There was no change in the 30-day mortality associated with an AKI episode following the intervention (level change IRR 0.878, 95% CI 0.757–0.017, P = 0.091; trend change IRR 0.998, 95% CI 0.987–1.009, P = 0.688) (Figure 2A). Similarly, there was no change in 90-day mortality (level change IRR 0.918, 95% CI 0.828–1.018, P = 0.111; trend change IRR 0.999, 95% CI 0.991–1.006, P = 0.745) (Figure 2B).

FIGURE 2:

FIGURE 2:

Rate of (A) 30-day mortality and (B) 90-day mortality associated with AKI between 1 April 2013 and 31 March 2017 in NHS Tayside.

Occupied hospital bed days

There was a small reduction in occupied bed days per patient per month for patients with AKI following the implementation of e-alerts (β-coefficient −0.059, 95% CI −0.094 to −0.025, P = 0.002) (Figure 3).

FIGURE 3:

FIGURE 3:

Bed days per patient per month for patients with AKI between 1 April 2013 and 31 March 2017 in NHS Tayside.

DISCUSSION

In this large observational study of all AKI episodes in adults in a population of >400 000 people over a 4-year period, we found that the introduction of AKI e-alerts for patients in hospital and in the community had no significant effect on the rate and severity of AKI, or on the mortality associated with AKI. There was a small reduction in occupied hospital bed days by people with AKI, which may not be clinically significant.

Previous studies have suggested a benefit from using AKI e-alerts on care processes including a reduction in time taken to modify or discontinue medications [17], and an increase in fluid assessments and prescribing in hospital [18, 19]. We have shown in a previous study that the introduction of AKI e-alerts in the community led not only to an increase in creatinine monitoring [20], but also to higher rates of hospitalization. Several studies have reported reductions in mortality associated with AKI following the introduction of e-alerts [21, 22] but have evaluated impact using an uncontrolled before or after comparison, which is at high risk of bias because it does not account for any underlying trend in the data (unlike the ITS analysis used in this study). In a single-centre randomized trial, evaluating the impact of AKI e-alerts, Wilson et al. found no reduction in mortality or in the need for renal replacement therapy [23]. Selby et al. [24] conducted a pragmatic stepped wedge cluster randomized trial in which e-alerts were introduced alongside an AKI bundle and education programme across five UK hospitals over sequential 3-month time periods.
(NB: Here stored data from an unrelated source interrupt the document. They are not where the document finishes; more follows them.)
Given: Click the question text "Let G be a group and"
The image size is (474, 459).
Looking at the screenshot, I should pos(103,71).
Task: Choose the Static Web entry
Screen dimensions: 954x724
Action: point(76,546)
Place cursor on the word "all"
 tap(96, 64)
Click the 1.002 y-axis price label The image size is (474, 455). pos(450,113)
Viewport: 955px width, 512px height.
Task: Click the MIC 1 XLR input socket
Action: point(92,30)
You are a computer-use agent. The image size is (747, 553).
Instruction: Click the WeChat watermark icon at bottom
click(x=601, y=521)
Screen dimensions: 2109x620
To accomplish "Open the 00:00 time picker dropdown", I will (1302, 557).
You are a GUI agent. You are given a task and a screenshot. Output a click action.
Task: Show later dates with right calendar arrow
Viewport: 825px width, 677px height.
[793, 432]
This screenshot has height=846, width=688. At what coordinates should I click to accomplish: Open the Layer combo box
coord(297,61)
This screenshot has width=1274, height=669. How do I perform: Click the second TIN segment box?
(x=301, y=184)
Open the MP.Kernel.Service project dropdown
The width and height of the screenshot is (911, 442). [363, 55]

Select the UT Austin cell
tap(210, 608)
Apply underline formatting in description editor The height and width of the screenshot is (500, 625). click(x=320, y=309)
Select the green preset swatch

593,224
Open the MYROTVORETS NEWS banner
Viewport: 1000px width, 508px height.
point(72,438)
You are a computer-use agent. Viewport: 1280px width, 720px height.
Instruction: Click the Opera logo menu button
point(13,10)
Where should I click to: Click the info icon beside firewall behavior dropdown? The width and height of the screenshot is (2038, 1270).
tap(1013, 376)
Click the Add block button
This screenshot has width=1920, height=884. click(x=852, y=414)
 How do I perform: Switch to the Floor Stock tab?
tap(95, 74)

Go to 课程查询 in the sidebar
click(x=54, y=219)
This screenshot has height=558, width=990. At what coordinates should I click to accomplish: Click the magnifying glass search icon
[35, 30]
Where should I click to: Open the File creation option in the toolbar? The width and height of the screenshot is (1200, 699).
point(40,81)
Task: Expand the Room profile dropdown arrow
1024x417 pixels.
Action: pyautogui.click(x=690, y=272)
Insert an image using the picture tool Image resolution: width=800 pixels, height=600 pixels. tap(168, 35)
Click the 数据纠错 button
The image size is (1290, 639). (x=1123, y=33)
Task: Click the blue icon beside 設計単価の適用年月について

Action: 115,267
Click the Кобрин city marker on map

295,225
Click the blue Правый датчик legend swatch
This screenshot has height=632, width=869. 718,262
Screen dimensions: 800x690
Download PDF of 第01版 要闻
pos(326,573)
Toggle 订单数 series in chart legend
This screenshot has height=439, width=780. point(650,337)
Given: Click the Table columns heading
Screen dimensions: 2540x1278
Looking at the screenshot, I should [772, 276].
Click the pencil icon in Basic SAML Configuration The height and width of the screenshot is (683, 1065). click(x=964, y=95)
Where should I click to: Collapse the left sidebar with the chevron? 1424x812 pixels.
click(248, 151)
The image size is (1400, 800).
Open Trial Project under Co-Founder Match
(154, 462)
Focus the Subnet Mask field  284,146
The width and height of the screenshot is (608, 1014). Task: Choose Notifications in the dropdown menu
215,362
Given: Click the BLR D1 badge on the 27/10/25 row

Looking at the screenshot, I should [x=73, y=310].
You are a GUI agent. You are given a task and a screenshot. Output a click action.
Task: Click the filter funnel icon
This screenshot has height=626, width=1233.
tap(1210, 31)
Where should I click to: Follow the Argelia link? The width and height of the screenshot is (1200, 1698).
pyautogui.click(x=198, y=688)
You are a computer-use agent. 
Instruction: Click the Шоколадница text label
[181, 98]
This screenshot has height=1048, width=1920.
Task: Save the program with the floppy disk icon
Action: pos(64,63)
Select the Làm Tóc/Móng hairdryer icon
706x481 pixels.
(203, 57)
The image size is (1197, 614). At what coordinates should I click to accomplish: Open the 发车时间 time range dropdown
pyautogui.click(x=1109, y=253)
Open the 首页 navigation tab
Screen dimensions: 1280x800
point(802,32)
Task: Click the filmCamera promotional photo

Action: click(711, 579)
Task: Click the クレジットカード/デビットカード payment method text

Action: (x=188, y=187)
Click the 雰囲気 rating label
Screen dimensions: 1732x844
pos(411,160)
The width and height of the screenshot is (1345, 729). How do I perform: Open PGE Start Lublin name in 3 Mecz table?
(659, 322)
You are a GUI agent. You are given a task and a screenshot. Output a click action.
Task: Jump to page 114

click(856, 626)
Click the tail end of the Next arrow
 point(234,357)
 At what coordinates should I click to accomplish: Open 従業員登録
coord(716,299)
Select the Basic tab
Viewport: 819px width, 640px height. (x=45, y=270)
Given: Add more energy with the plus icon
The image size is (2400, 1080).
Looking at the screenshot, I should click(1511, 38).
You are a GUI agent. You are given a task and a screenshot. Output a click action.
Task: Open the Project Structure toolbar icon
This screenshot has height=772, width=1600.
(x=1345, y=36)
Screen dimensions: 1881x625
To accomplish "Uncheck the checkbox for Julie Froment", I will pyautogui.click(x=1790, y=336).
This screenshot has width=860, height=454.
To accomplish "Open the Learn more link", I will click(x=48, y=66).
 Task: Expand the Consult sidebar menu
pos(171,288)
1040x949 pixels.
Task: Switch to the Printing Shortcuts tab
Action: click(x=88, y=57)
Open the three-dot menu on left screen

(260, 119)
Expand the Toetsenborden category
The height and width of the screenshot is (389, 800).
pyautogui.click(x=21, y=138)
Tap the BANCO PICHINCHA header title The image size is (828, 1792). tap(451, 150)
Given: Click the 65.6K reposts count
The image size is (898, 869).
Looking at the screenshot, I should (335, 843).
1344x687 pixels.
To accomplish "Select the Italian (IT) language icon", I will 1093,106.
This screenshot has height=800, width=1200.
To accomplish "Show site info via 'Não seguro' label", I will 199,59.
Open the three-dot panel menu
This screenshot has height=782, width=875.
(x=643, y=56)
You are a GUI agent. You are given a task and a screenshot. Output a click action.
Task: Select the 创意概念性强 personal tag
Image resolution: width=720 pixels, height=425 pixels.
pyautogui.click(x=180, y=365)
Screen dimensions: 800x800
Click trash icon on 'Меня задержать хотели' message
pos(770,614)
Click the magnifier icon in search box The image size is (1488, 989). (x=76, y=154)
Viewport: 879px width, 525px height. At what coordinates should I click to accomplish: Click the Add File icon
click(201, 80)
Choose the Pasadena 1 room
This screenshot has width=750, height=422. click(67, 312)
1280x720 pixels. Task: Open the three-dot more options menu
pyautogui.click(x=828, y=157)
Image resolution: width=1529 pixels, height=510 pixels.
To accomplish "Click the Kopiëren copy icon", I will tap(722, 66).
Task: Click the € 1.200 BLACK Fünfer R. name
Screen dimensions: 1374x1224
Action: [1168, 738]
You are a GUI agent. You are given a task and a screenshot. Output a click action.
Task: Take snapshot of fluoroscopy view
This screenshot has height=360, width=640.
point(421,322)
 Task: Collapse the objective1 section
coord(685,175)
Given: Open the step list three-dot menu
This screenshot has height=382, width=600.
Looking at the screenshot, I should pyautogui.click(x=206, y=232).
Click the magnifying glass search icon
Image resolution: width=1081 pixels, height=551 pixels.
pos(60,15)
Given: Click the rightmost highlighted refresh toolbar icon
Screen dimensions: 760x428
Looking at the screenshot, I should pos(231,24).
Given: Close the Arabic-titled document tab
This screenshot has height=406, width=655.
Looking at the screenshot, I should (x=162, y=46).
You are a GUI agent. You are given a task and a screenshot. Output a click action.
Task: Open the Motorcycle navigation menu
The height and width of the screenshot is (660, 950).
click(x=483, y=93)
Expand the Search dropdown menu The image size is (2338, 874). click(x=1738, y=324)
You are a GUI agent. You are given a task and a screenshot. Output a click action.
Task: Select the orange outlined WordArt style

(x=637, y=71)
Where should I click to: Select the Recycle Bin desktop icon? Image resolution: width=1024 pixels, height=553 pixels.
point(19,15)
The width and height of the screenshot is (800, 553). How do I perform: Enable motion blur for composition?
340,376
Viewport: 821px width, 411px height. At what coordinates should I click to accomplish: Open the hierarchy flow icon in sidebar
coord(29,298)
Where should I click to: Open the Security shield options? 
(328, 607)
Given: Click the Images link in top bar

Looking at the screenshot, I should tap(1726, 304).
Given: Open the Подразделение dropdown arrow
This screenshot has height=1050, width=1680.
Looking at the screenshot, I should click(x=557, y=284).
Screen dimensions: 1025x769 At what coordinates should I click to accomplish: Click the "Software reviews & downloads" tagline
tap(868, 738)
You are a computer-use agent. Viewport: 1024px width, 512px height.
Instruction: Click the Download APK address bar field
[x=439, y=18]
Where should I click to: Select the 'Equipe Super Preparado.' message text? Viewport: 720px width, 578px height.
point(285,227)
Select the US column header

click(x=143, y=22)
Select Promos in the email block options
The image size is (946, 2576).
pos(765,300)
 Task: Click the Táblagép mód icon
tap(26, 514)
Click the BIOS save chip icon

They found no improvement in 30-day mortality associated with AKI after the intervention. Furthermore, they demonstrated a reduced length of stay following the intervention, particularly in those with longer admissions.

While early recognition of AKI is desirable, it remains unclear whether AKI e-alerts improve patient outcomes. One reason could be that e-alerts based solely on creatinine rise (like the NHS England algorithm we used) are a late marker of disease since they may not rise until 48–72 h after kidney injury [25]. Reduction in urine output precedes creatinine rise and is part of the KDIGO diagnostic criteria for AKI, but is not recorded in the community and is often poorly recorded in hospital. Utilizing biomarkers that rise earlier in AKI may facilitate more timely intervention [26] but are not yet widely available in clinical practice. One study, however, examining the impact of AKI e-alerts in patients who were also reviewed by critical care (but based on physiological deterioration, not AKI) found that patients reviewed on the day the e-alert was triggered had a significantly improved mortality and reduction in need for RRT compared with patients reviewed by critical care on any subsequent day [27]. This suggests that changes in serum creatinine do provide a window of opportunity for intervention.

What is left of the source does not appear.